Portrait in Black and White
On the inside of Helio Alves' new CD, Portraits in Black and White, there is a great photo of the pianist and his 16-month-old daughter, Anna. He is holding her and she is looking toward the sky, her little hand pointing upward, with the kind of curiosity about the world reserved for the very young.
You could say that same youthful curiosity is in every note of this CD.
Helio Alves is from Sao Paulo, and he has a long, prestigious pedigree in Brazilian music: Flora Purim and Airto Moreira, Oscar Castro-Neves and Claudio Roditi are just some of his credits. Yet for this recording, he gets to play the kind of music he doesn't often get hired for: straightahead piano jazz. Portraits in Black and White has only a hint of Brazilian feel to it. Even on the title cut, by Brazilian master Antonio Carlos Jobim, Alves and his trio (bassist Santi Debriano and drummer Matt Wilson) play like it's a late-night jazz ballad, not a beach samba.
The highlight of the CD is Alves' unbelievably emotional tribute to his daughter, "Song for Anna." Both sentimental and joyful, it all at once reflects the awe and reverence we all have for our children. And like the best piano trios, Debriano and Wilson follow his every emotion with nuance and subtlety.

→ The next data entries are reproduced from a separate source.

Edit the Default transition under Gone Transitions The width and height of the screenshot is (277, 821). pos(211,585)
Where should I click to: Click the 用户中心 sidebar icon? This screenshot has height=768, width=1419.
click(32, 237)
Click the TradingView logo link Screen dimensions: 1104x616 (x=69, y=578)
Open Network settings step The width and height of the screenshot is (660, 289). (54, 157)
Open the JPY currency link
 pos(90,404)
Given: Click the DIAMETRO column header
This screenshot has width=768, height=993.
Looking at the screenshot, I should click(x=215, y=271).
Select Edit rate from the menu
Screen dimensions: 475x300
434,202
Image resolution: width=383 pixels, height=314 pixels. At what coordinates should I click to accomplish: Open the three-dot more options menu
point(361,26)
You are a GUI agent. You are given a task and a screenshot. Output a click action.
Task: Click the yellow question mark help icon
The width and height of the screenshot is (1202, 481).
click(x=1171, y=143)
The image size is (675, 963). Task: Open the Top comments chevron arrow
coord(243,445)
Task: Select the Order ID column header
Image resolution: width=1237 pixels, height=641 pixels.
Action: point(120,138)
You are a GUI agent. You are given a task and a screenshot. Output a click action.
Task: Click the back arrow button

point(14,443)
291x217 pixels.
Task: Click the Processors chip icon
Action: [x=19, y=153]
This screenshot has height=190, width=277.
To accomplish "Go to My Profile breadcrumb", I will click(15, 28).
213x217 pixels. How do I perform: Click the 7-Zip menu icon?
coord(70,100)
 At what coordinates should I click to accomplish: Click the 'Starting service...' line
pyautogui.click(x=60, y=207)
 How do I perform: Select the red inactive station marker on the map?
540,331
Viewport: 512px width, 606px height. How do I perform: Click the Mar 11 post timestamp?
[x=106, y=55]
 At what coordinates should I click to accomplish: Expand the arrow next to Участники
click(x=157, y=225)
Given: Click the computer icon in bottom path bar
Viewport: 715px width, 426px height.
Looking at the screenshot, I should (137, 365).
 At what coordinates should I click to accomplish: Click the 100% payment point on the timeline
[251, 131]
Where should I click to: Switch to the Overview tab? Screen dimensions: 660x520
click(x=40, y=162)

There is a reference in the CD's liner notes about being bilingual in both jazz and Brazilian. That's almost too easy a metaphor for the music on Portrait in Black and White. Being bilingual means speaking two separate languages. This music is more like being so immersed in the message that you lose track of what language you're speaking and create a perfect blend of both.